### Exercise objective:
The expected result is the full listing, retyped exactly, without a single picture.

### Data extract:

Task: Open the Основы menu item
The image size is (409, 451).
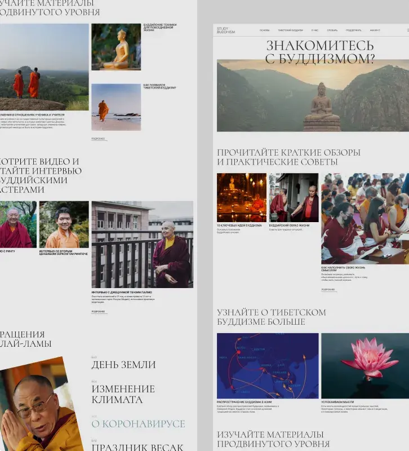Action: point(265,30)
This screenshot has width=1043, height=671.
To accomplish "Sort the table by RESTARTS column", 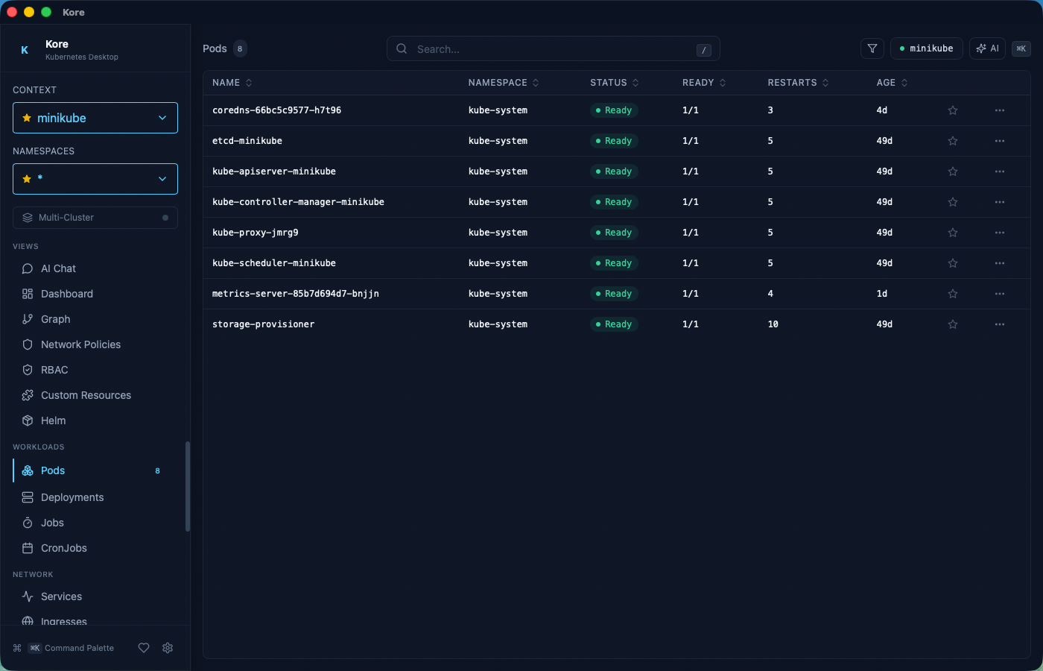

### Your response:
Task: Open the Основы menu item
The image size is (409, 451).
Action: point(265,30)
This screenshot has width=1043, height=671.
To accomplish "Sort the table by RESTARTS column", 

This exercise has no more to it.